Para nos desviar dessa verdade, argumentam que Cristo estabeleceu uma
Igreja invisível (espiritual) e não uma instituição visível, motivo
pelo qual não há problemas em adotar-se doutrinas diferentes. Além dessas
afirmações carecerem de bases bíblicas, também os primeiros cristãos
sabiam que Jesus estabeleceu uma Igreja visível e una sob a autoridade
de Pedro e seus legítimos sucessores:
- "Já que seria demasiado longo enumerar os sucessores dos Apóstolos em todas as
comunidades, nos ocuparemos somente com uma destas: a maior e a mais antiga, conhecida
por todos, fundada e constituída pelos dois gloriosíssimos apóstolos Pedro e Paulo.
Mostraremos que a tradição apostólica que ela guarda e a fé que ela comunicou aos homens
chegaram até nós através da sucessão regular dos bispos, confundindo assim todos aqueles
que querem procurar a verdade onde ela não pode ser encontrada. Com esta comunidade,
de fato, dada a sua autoridade superior, é necessário que esteja de acordo toda
comunidade, isto é, os fiéis do mundo inteiro; nela sempre foi conservada a tradição
dos apóstolos" (Ireneu de Lião, +202, Contra as Heresias III,3,2).
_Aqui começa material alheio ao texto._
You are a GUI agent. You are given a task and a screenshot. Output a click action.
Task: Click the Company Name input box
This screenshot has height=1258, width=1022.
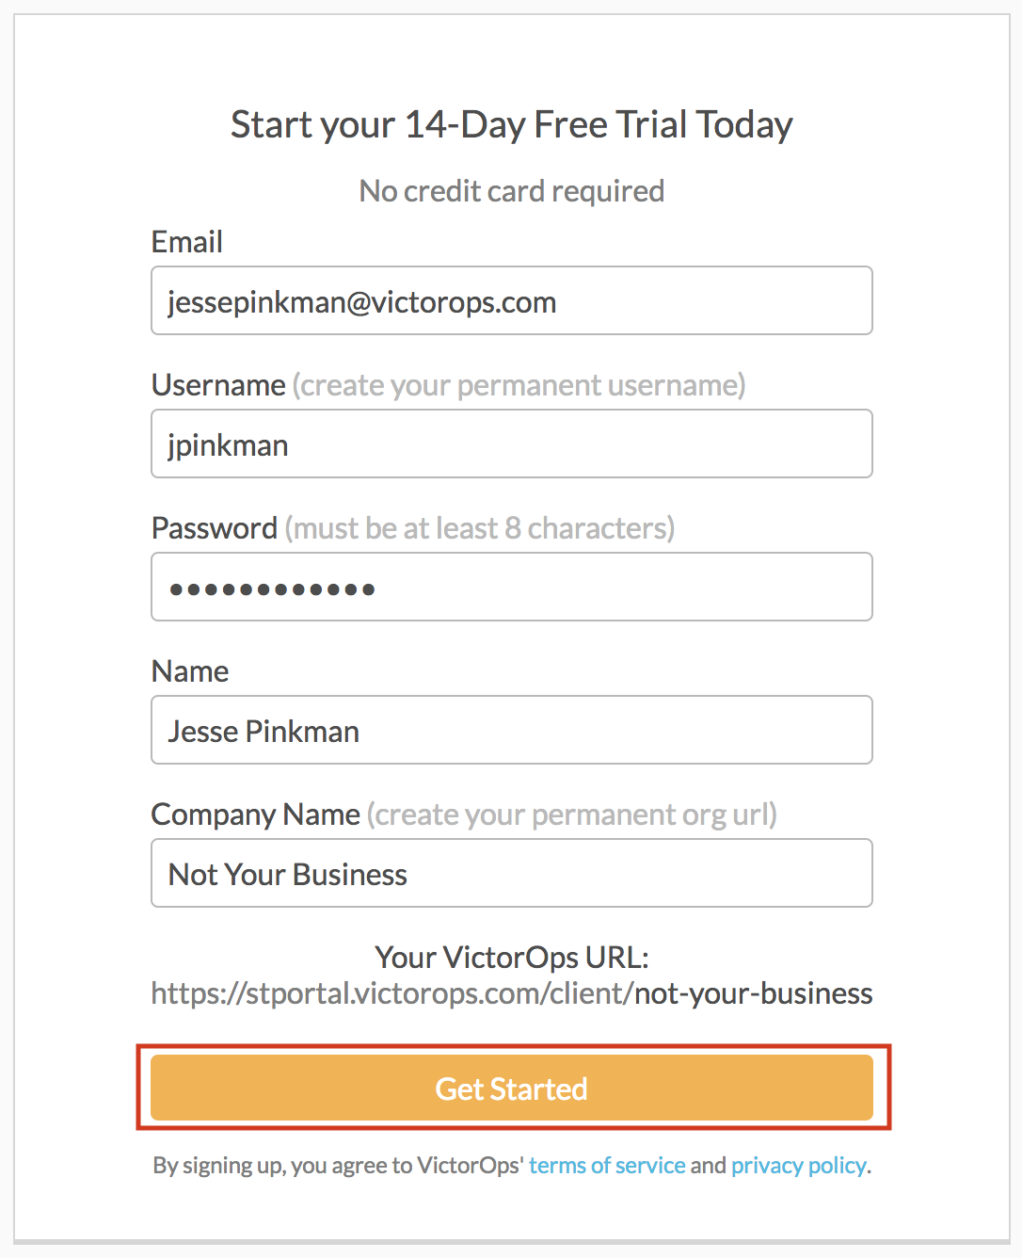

- "Depois da ressurreição, diz o Senhor: 'Apascenta as minhas ovelhas'. Assim
o Senhor edifica sobre Pedro a Igreja e lhe confia as suas ovelhas para
apascentá-las. Se bem que dê igual poder a todos os Apóstolos, constitui
uma só cátedra e dispõe, por sua autoridade, a origem e o motivo da
unidade. Por certo os demais Apóstolos eram como Pedro, mas o primado
é dado a Pedro e a unidade da Igreja e da cátedra é assim demonstrada.
Todos são pastores mas, como se vê, um só é o rebanho apascentado pelo
consenso unânime de todos os Apóstolos. Julga conservar a fé aquele
que não conserva esta unidade recomendada por Paulo? Confia estar
na Igreja aquele que abandona a cátedra de Pedro sobre a qual está fundada
a Igreja?" (Cipriano, +258, Sobre a Unidade da Igreja cap. 4)
- "A Igreja é uma só, embora abranja uma multidão pelo contínuo aumento
de sua fecundidade. Assim como há uma só luz nos muitos raios do sol, uma
só árvore em muitos ramos, um só tronco fundamentado em raízes tenazes,
muitos rios em uma única fonte, assim também esta multidão guarda a
unidade da origem, se bem que pareça dividida por causa da inumerável
profusão dos que nascem. A unidade da luz não comporta que se separe um
raio do centro solar; um ramo quebrado da árvore não cresce; cortado da
fonte, o rio seca imediatamente. Do mesmo modo, a Igreja do Senhor, como
luz derramada, estende seus raios em todo o mundo e é uma única luz que
se difunde sem perder a própria unidade. Ela desdobra os ramos por
toda a terra com grande fecundidade; estende-se ao longo dos rios com
toda a liberalidade e, no entanto, é uma na cabeça, uma pela origem,
uma só mão imensamente fecunda. Nascemos todos do seu ventre, somos
nutridos com seu leite e animados por seu Espírito" (Cipriano, +258, Sobre a Unidade da Igreja cap. 4)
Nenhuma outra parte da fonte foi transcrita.